EU enforces ban on motorcycles being exported to Russia over Ukraine War

All motorcycles with a value in excess of €5,000 are banned from being exported to Russia in the latest wave of sanctions from the European Union

KTM 1290 Super Adventure R

The European Union has announced it will be enforcing a series of trade restrictions to Russia following its invasion of neighbouring Ukraine in a move that includes a ban on exporting ‘luxury’ motorcycles to the nation.

Russia - acting under the orders of President Vladimir Putin - launched a military invasion of Ukraine on 24 February, targeting key locations close to the border, including the capital city Kyiv.

In the three weeks since the brutal conflict began an estimated 726 civilians have been killed and more than 1,000 injured, while more than 2 million are understood to have fled the country to escape the shelling. 

While nations allied to Ukraine have so far opted against joining the conflict on the ground, there has been a concerted effort globally to strike Russia’s economy with a series of hard-hitting sanctions, while scores of high-profile brands have suspended business, including Starbucks, McDondals and Coca-Cola.

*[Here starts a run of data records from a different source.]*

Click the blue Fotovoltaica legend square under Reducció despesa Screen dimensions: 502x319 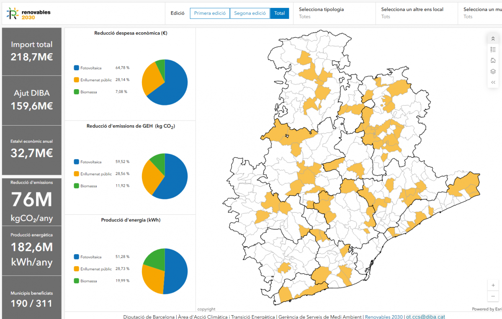pyautogui.click(x=76, y=68)
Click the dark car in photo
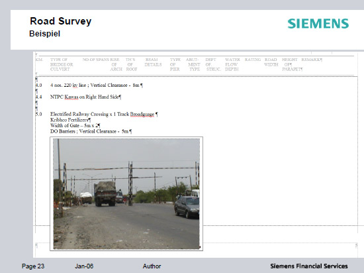Viewport: 364px width, 273px height. point(187,207)
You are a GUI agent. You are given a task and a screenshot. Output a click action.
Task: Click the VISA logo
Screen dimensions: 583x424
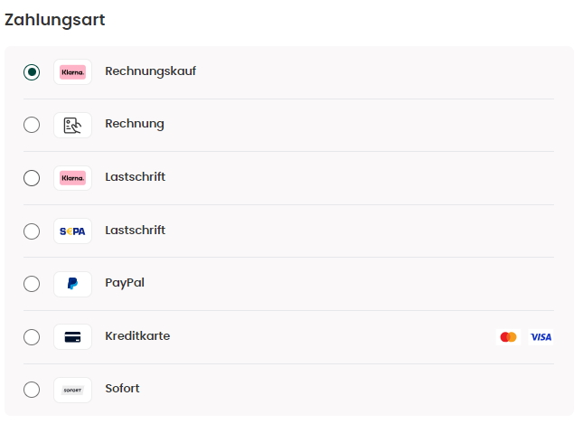541,337
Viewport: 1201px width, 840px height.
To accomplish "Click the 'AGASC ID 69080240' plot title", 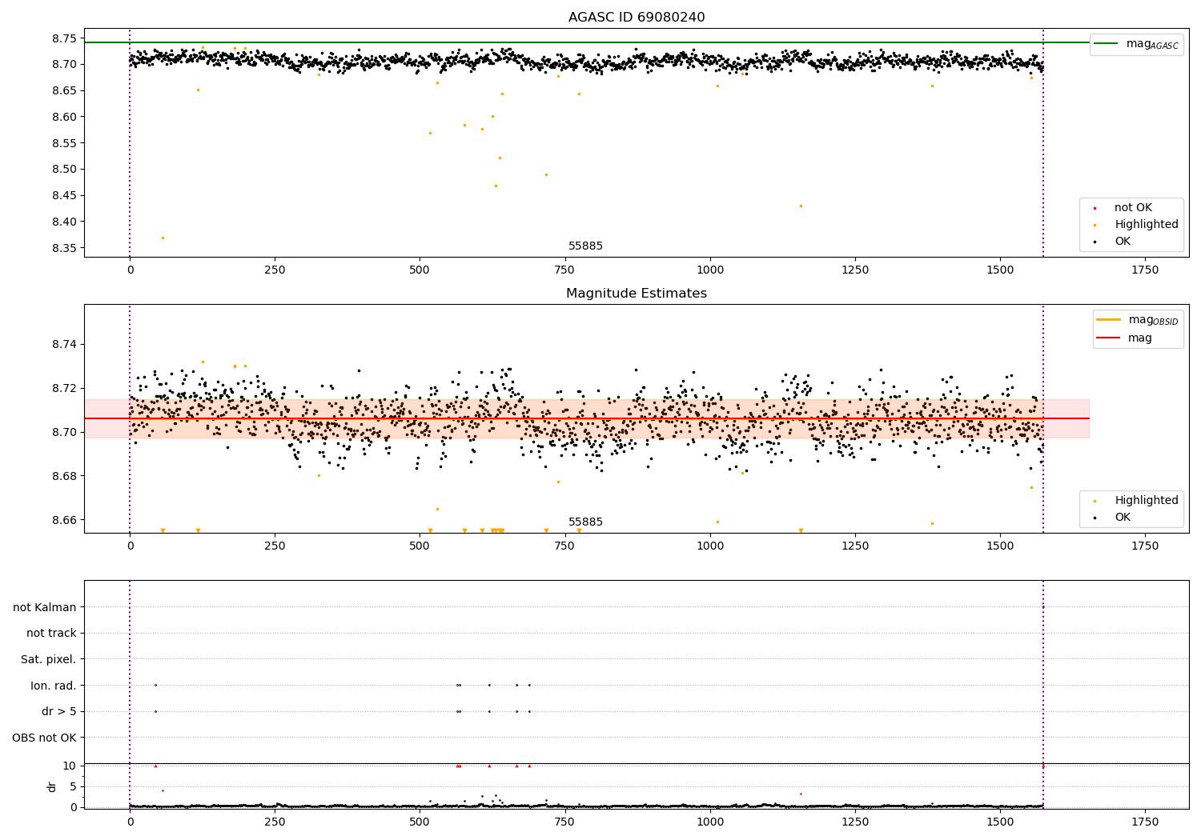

From a motorcycling perspective, a number of companies have already acted to distance themselves from Russia with the likes of Harley-Davidson, Polaris, Ducati, BMW and Honda halting exports to the country, while the latter - together with Yamaha - have donated €1 million and €750,000 to assist in humanitarian aid.

However, if other motorcycle manufacturers were still mulling the impact of taking themselves out of Russia, for many the decision has now been taken for them after new measures from the EU resulted in a ban on motorcycles (priced above €5,000) being exported to the nation. 

The Official Journal of the European Union was updated on 15 March to target Russia across a number of facets, including energy, iron and steel products and luxury goods, the latter of which includes motorcycles.

“Vehicles, except ambulances, for the transport of persons on earth, air or sea of a value exceeding EUR 50 000 each, teleferics, chairlifts, ski-draglines, traction mechanisms for funiculars, motorbikes of a value exceeding EUR 5 000 each, as well as their accessories and spare parts.” 

“It then goes on to list equipment subsystems related to those vehicles, as well as the vehicles themselves. The entry for motorbikes spells the official definition out as “Motorcycles (including mopeds) and cycles fitted with an auxiliary motor, with or without side-cars; side-cars.”

In case you were wondering, motorcycles are considered a ‘luxury item’ on a list that includes caviar, horses, truffles, wines and electronics.